Originally created 05/18/99

Panel pushes sheriff for advisory board

The Augusta Human Relations Commission isn't happy with Sheriff Charles Webster and is about to let him -- and everybody else -- know it.

The commission has called a news conference for 4 p.m. Wednesday and has invited the Richmond County sheriff to hear their complaints about his failure to select a citizens advisory board.

The commission gave Sheriff Webster a list of finalists for the board two months ago.

But the move could backfire and scuttle the plan for the advisory board that was to have been in place by the first of the year.

"Let 'em call it if they want to," Sheriff Webster said. "I'm going to name 'em. If they fool with me, I won't name nothing."

Human Relations Director Frank Thomas and commission member Nadine Horne said that's what the sheriff really wants to do anyway.

"He's going to kill it all," Mr. Thomas said.

"There's always an excuse," said Mrs. Horne. "It was Masters. Three weeks ago, he had the eye surgery. But I know he's been in and out of his office because friends that I know are down there."

Sheriff Webster had surgery for a detached retina. He said Monday was his first day back in the office.

The proposed advisory committee was triggered by the fatal shooting of Alfaigo Davis, an Apple Valley resident who was fleeing from deputies Feb. 21, 1998.

The sheriff and the human relations commission have disagreed about the advisory board from the start. The commission wanted it to have more power than the sheriff agreed to. And he made it clear Monday he resents the commission pushing him.

"They're wanting to do this and do that," he said. "All they're going to be as far as this thing is concerned is an advisory board, and that will be after we've completed the case completely. They can look at and then they can make recommendations. But that's all the power they've got. No subpoena power. No nothing."

Mr. Thomas said the commission will have the power to speak to the community.

"If those citizens speak, they have the respect of the community, and if they speak the community will listen," Mr. Thomas said.

REQUIRED ACTION:
Continue the news article about the Augusta Human Relations Commission and the sheriff's advisory board from its last sentence. The listing that follows was drawn from a separate source.

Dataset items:
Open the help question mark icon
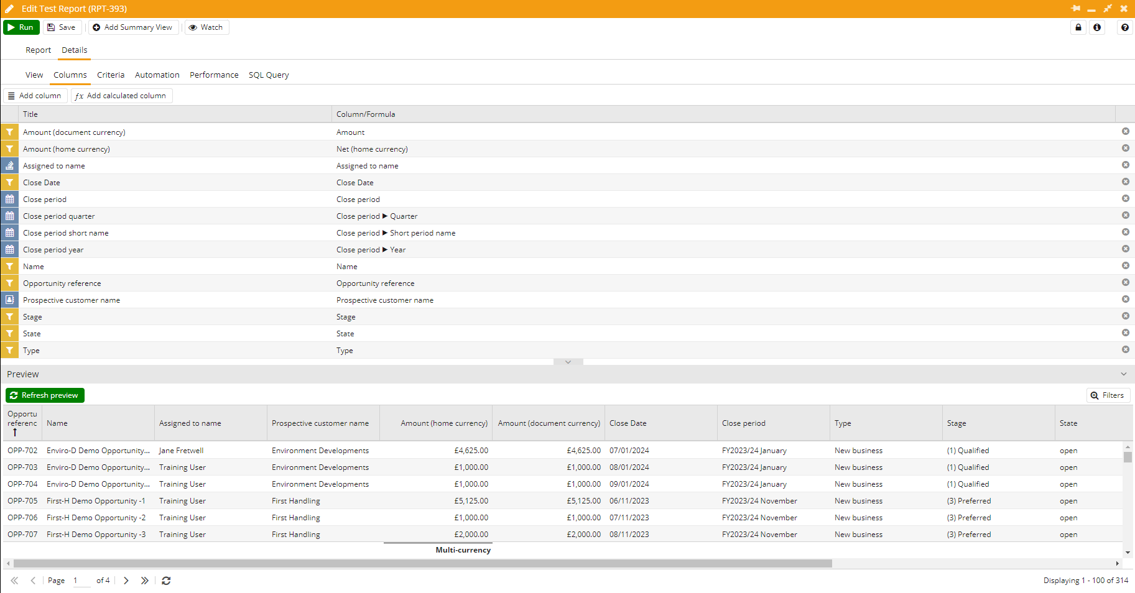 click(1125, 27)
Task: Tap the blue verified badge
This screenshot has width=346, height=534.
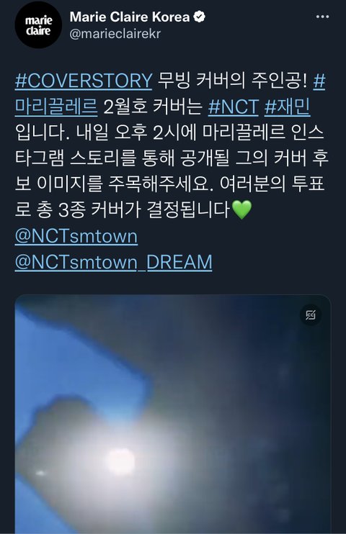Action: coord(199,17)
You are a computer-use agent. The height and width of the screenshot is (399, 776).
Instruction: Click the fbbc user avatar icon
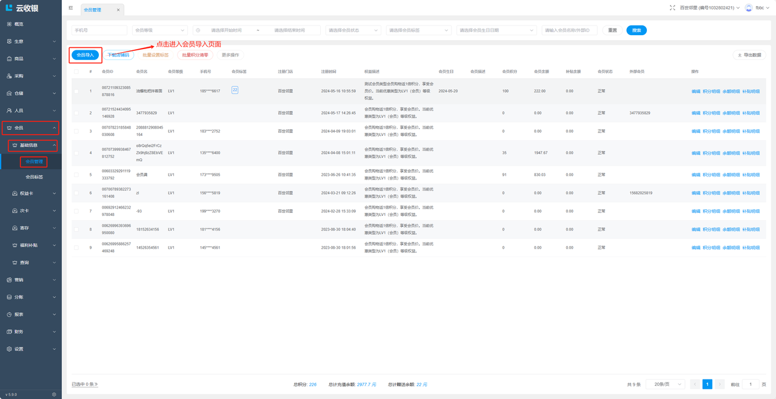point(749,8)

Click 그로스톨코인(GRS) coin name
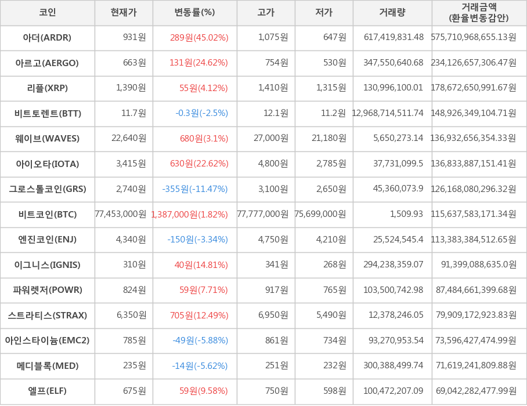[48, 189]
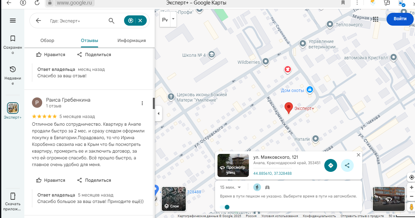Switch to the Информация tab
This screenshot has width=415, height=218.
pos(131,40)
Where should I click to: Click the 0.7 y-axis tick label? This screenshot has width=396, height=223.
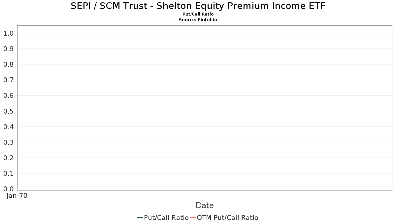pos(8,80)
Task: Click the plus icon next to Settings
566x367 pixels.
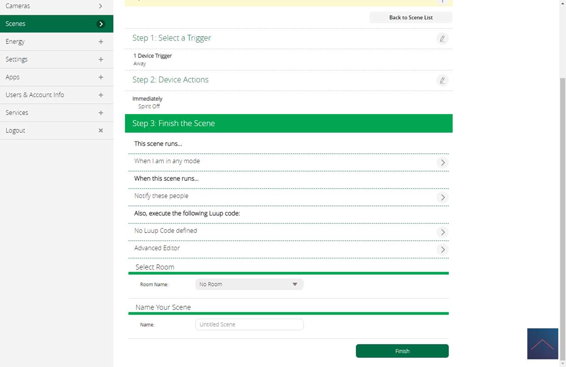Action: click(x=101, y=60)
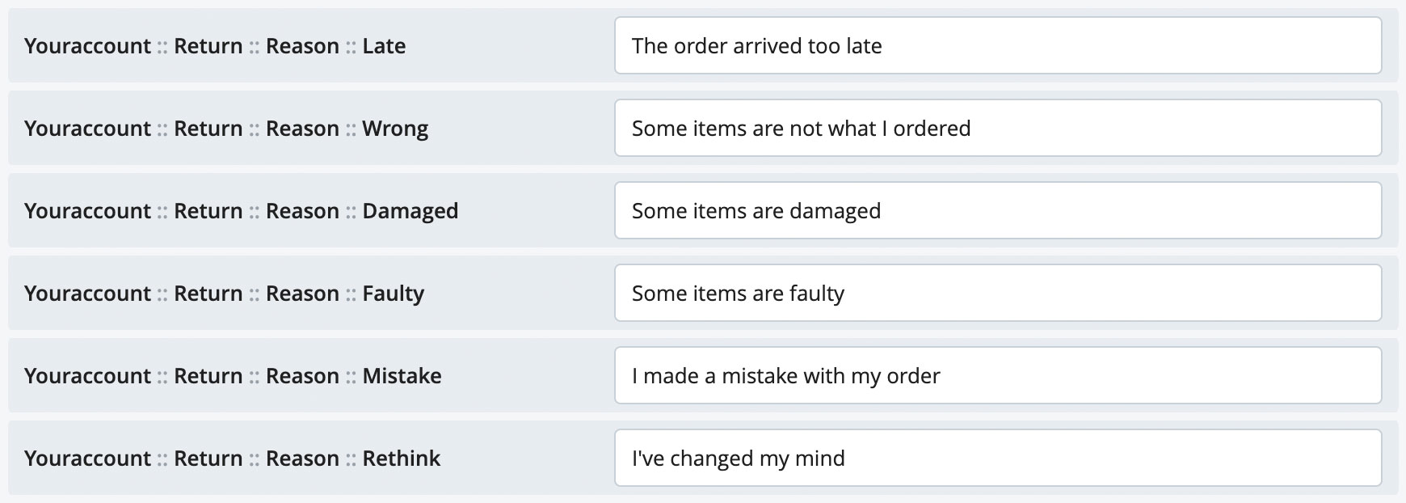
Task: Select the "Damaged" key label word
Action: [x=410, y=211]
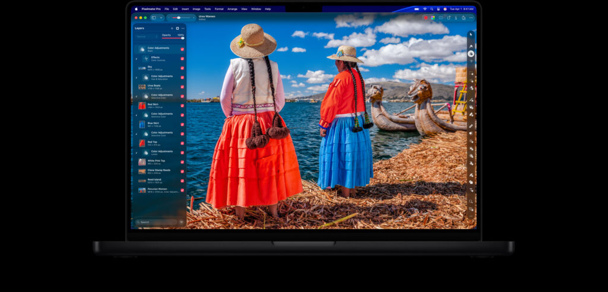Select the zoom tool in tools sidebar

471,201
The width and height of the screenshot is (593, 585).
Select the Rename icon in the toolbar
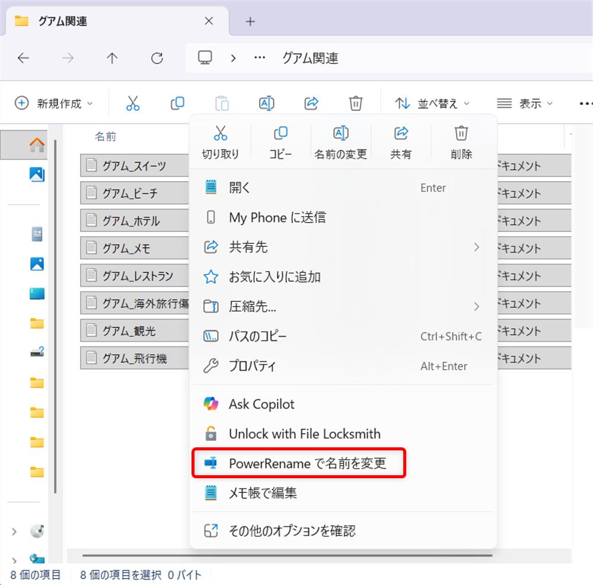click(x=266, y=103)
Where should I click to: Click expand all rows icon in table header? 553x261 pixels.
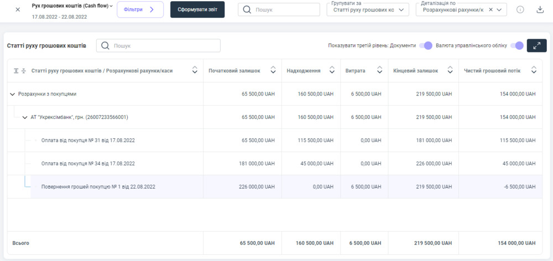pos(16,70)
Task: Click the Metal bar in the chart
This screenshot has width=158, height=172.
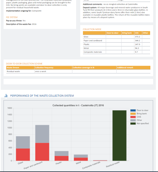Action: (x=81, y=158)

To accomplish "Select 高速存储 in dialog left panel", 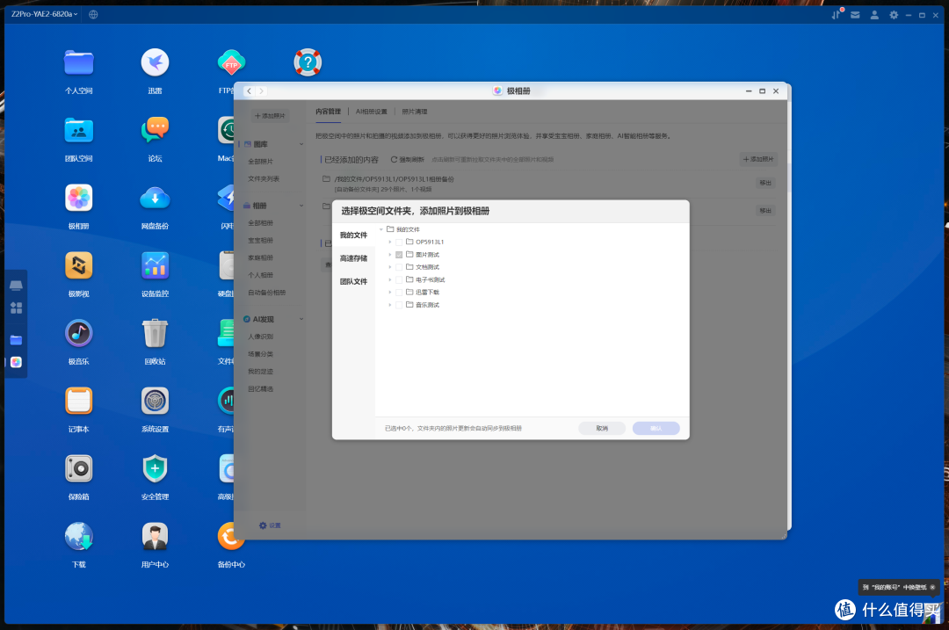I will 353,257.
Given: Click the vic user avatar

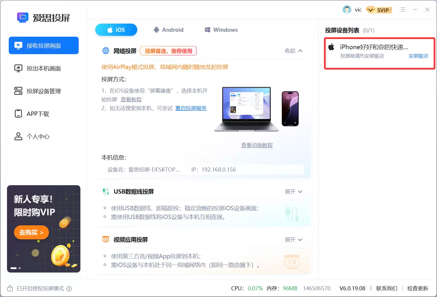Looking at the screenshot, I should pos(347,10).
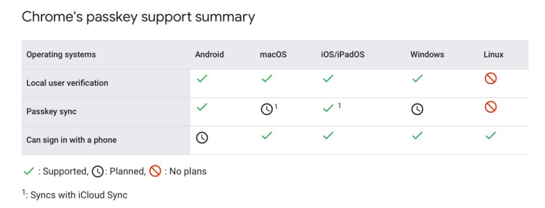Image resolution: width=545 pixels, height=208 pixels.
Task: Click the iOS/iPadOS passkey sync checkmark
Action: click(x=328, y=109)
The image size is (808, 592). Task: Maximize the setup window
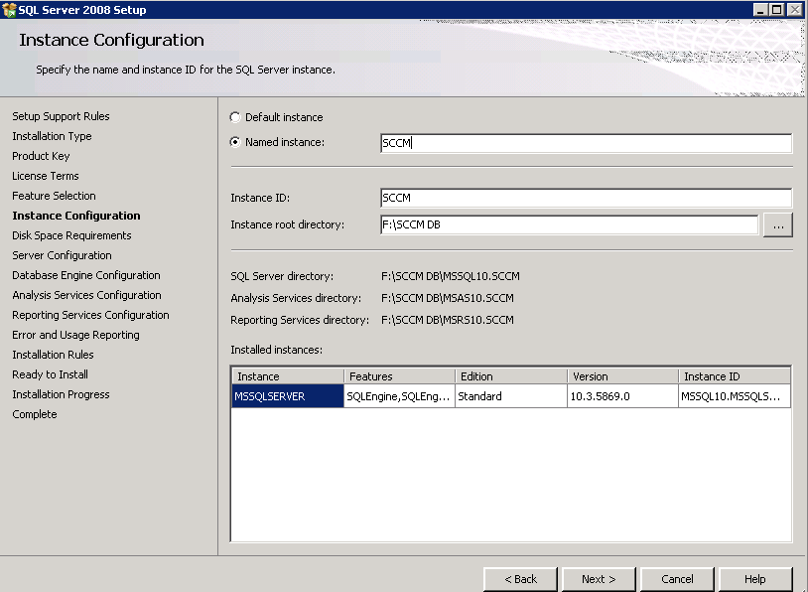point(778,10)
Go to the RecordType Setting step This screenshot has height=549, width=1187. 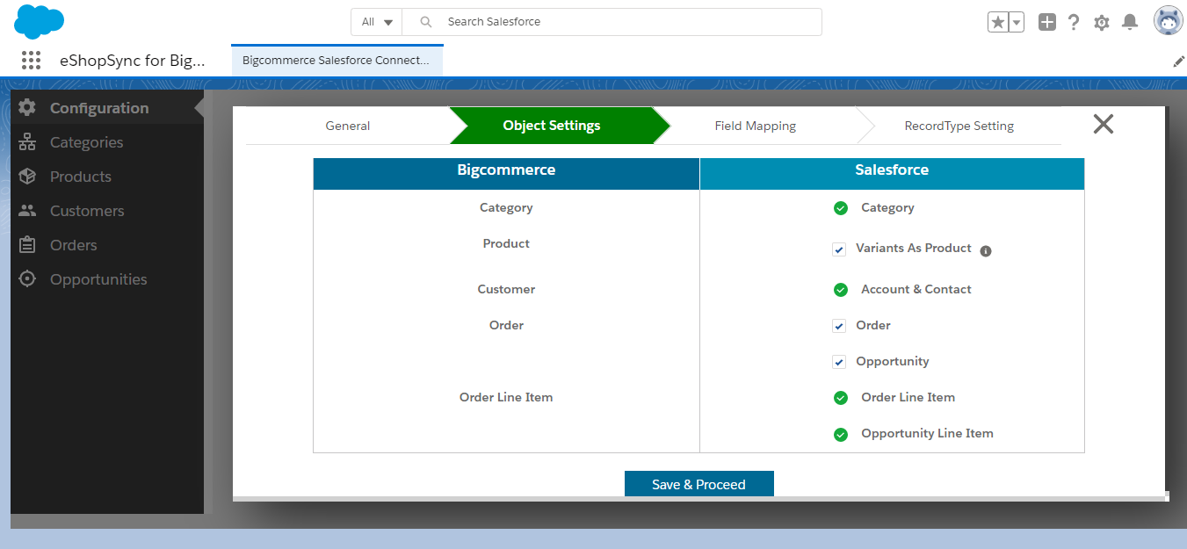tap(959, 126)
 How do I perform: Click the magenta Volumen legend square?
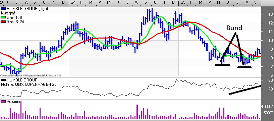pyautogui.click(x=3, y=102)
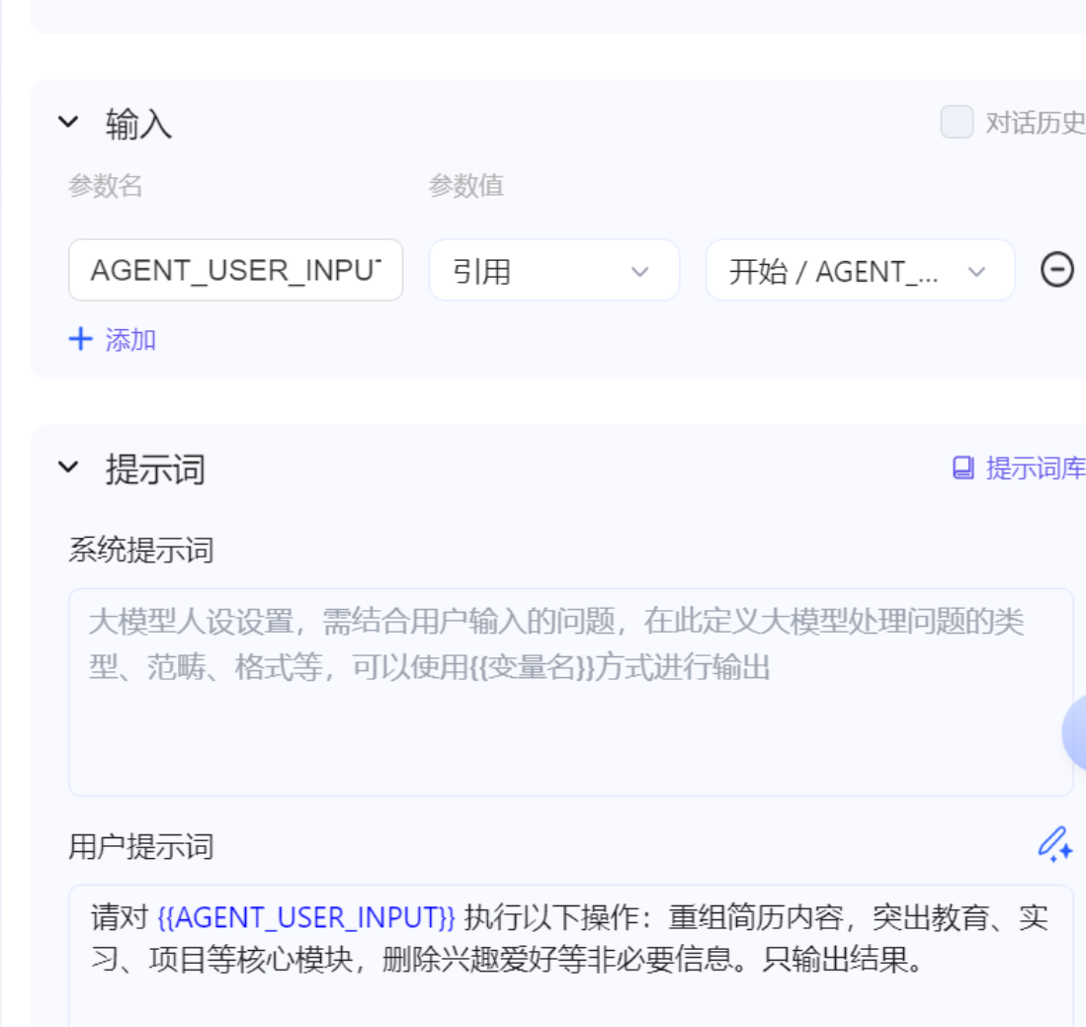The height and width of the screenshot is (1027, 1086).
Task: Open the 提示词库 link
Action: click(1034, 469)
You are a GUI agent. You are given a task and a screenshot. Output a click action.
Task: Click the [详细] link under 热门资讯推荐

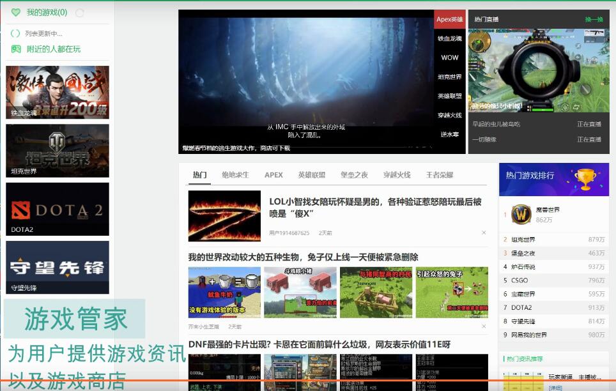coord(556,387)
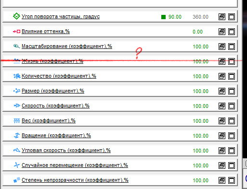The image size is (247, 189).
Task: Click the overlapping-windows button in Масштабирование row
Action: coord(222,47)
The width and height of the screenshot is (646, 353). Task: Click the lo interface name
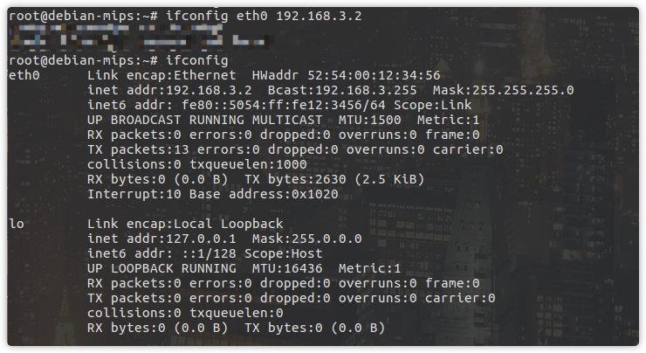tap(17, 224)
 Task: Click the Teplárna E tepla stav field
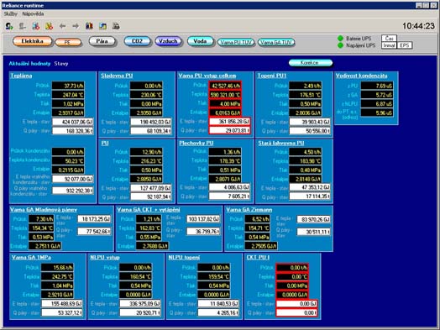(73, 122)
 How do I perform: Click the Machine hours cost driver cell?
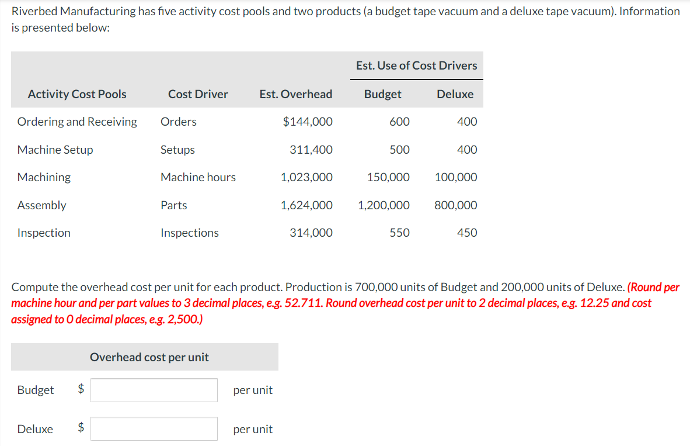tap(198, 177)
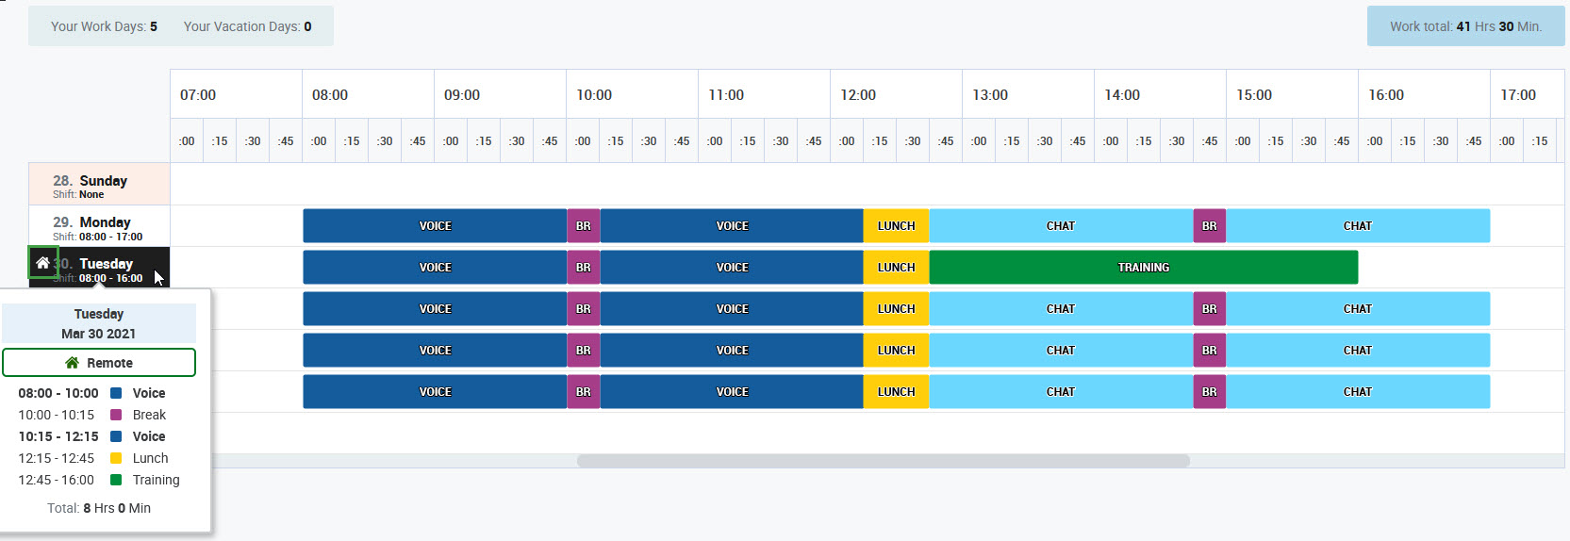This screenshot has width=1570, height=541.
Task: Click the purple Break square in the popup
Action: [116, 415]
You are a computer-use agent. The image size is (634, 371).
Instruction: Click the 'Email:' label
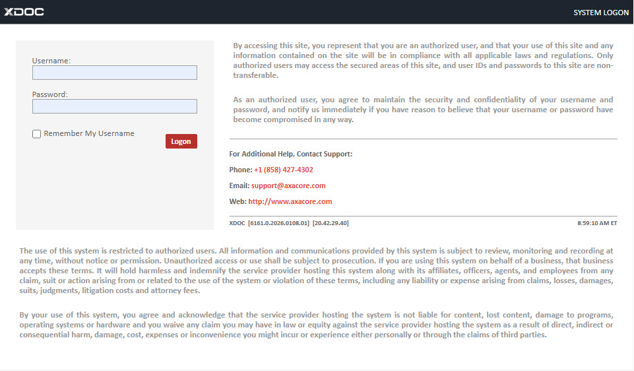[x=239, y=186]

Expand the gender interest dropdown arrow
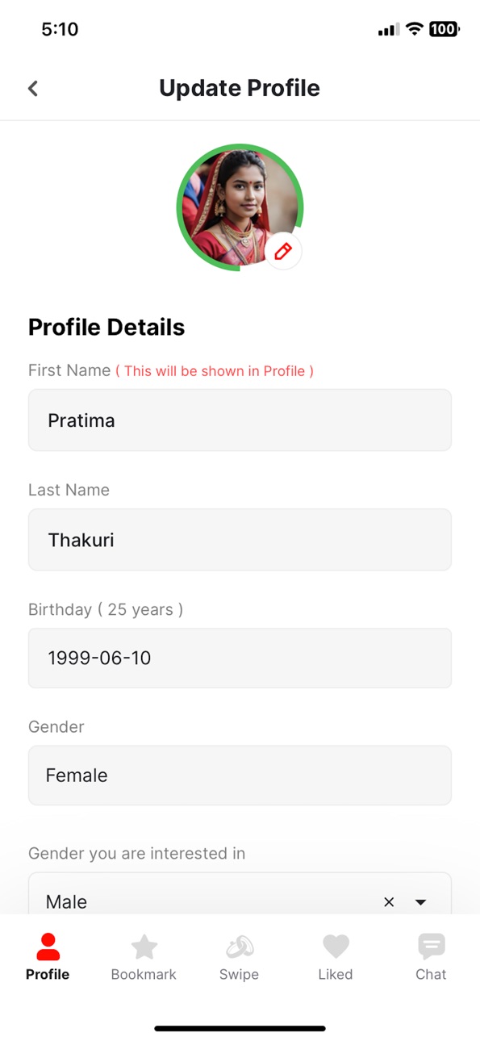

RESPONSE AREA:
The commission spent weeks interviewing and scoring applicants. They sent the results to the Georgia Human Relations Commission for ranking and then gave the sheriff 30 names from which to choose 10 as agreed on. But they highlighted the top 10 candidates, which was not agreed on.

And Sheriff Webster took offense.

"They come in here telling me the 10 they highlighted was the 20 they wanted," he said. "That wasn't part of it. I put 'em in the road. I said, `You can come back now and give me the 30 names."'

The commission gave him the 30 names March 15.

The sheriff denies trying to scuttle the proposed board.

"If I didn't want to do it, I wouldn't do it at all," he said.

Maybe not, but Mrs. Horne said he's holding the citizens review board hostage.

"It's all in his boat. And I realize this is nothing we could have erected without him except by legislation because he is a constitutional officer," she said.

"No one can tell him what to do. But he's so out of sync with the era we're living in. But we are going to have the press conference, and maybe perhaps he'll have all those names picked and ready to fly on Wednesday. I think if he's smart, he will. I feel like he's just committing political suicide not to."

Sheriff Webster said he wanted to interview and do background checks on the finalists himself even though the commission had already interviewed them. And that takes time, he said.

"But you just let them go ahead and have the press conference," he said.

Citizens advisory boards have been proposed in the past following controversial incidents involving police and residents in Augusta, but none have ever came to fruition.